Cerca de duas semanas depois da retirada deste antidepressivo a doente voltou a ser observada, mantendo-se na altura assintomática e já medicada com topiramato 25mg. Realizou novo teste de flecainida, usando o mesmo protocolo, e não foi obtido padrão de Brugada tipo 1 em nenhum dos ECG, inclusive com V1 e V2 no segundo espaço intercostal após administração da flecainida (Figura 3).
DiscussãoVários psicofármacos como lítio, amitriptilina, nortriptilina, oxcarbazepina e clomipramina estão contraindicados em doentes com síndrome de Brugada por se associarem a arritmias malignas, com síncope ou morte súbita5. Os antiarrítmicos de classe I, como a flecainida, propafenona, procainamida, ajmalina e pilsicadina, inibindo o início do potencial de ação da célula cardíaca através do bloqueio dos canais de sódio, estão igualmente contraindicados na síndrome de Brugada pelo mesmo motivo5,6. A lamotrigina não está contraindicada nestes indivíduos, no entanto, atua também através de bloqueio de canais de sódio voltagem dependentes, no córtex cerebral, de forma a inibir a libertação de neurotransmissores5,7. Assim, é uma potencial causadora do padrão de Brugada tipo 1.
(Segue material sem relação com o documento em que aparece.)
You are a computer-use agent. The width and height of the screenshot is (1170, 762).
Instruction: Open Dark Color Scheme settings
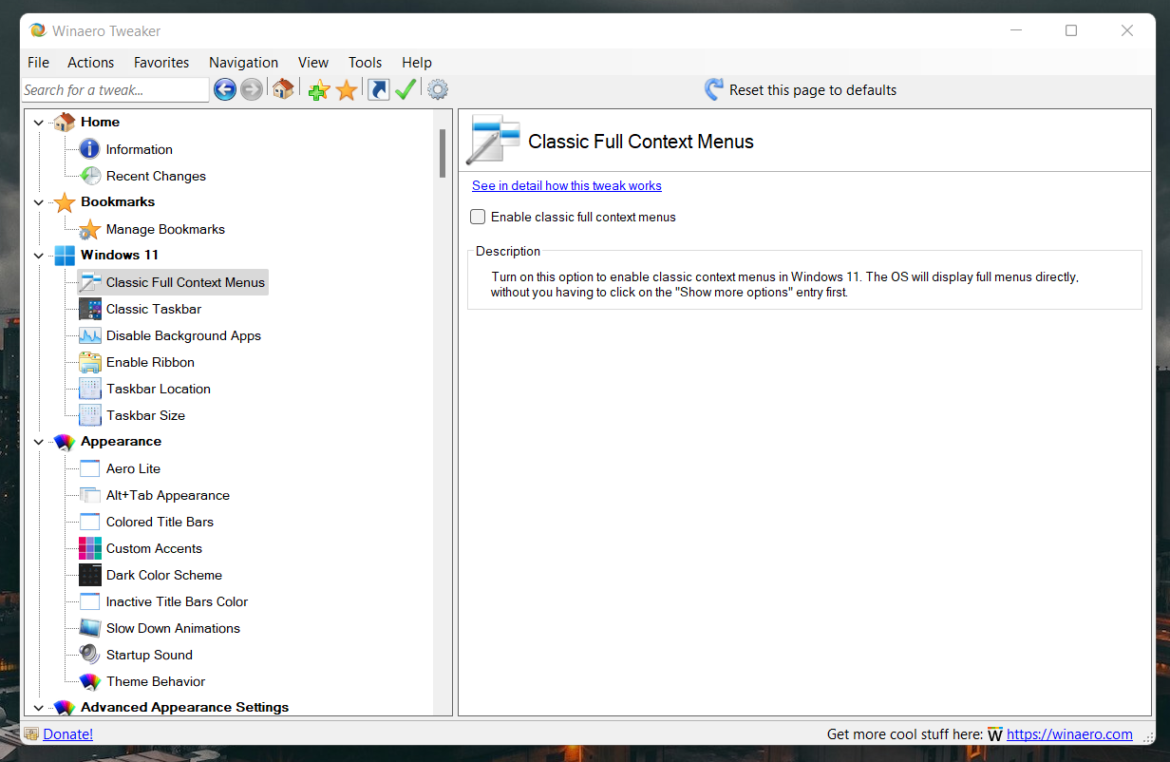[163, 574]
Em alguns casos o padrão só é evidente em derivações pré-cordiais mais altas (V1 e V2 no segundo ou terceiro espaços intercostais). Isto acontece porque a atividade elétrica anormal está limitada à zona do trato de saída do ventrículo direito. Este é o princípio do teste de flecainida, antiarrítmico de classe I1.
ConclusãoEste caso clínico relata a situação de uma doente com padrão tipo 1 de Brugada no ECG, despoletado pela lamotrigina, que, atualmente, não se encontra entre os fármacos contraindicados na síndrome de Brugada. O fármaco foi retirado pelo potencial risco de arritmias malignas. No entanto, a situação não seria identificada sem o conhecimento do mecanismo de ação do fármaco e da fisiopatologia do padrão de Brugada. O teste de flecainida teve um papel essencial na identificação da situação.
A importância de estar atento a potenciais efeitos secundários dos fármacos e o sentido crítico relativamente às suas ações revelaram-se cruciais no correto diagnóstico clínico desta doente.
Conflito de interessesOs autores declaram não haver conflito de interesses.